What you will do:
Scan the data. Collect each line that contains the word "agent".

Stored data:
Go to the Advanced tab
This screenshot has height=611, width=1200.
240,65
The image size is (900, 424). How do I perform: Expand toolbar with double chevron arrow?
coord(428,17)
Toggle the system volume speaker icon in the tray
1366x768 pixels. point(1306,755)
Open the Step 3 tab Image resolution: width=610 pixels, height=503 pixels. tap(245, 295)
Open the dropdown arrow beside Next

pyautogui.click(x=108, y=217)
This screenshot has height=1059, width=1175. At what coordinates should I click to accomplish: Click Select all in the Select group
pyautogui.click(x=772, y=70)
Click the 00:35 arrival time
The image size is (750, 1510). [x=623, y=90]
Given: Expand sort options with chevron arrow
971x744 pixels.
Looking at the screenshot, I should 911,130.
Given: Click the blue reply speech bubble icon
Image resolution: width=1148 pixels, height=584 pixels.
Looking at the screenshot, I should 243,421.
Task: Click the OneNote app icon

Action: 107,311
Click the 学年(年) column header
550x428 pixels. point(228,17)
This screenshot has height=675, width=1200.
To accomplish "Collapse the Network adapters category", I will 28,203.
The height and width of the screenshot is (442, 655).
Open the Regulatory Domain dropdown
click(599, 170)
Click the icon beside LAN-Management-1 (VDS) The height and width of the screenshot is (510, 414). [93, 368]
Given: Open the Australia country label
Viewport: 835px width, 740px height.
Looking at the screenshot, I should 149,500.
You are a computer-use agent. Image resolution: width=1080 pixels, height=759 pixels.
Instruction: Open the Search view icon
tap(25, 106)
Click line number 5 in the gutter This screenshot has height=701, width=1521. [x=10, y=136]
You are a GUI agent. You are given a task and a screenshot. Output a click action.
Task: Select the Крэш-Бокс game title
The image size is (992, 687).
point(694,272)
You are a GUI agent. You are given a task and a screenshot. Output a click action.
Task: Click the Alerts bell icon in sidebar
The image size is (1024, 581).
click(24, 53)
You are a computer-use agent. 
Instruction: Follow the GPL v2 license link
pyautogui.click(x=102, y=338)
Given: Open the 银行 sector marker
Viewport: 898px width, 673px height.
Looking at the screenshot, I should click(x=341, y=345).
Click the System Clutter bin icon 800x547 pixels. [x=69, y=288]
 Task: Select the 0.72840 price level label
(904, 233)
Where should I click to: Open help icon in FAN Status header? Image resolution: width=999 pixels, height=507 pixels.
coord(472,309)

Reply:
You are a computer-use agent. Image resolution: width=1080 pixels, height=759 pixels.
You are a GUI agent. You are given a task and a screenshot. Output a click action.
You are a GUI agent. You are given a task and a screenshot. Output a click action.
You are a computer-use agent. 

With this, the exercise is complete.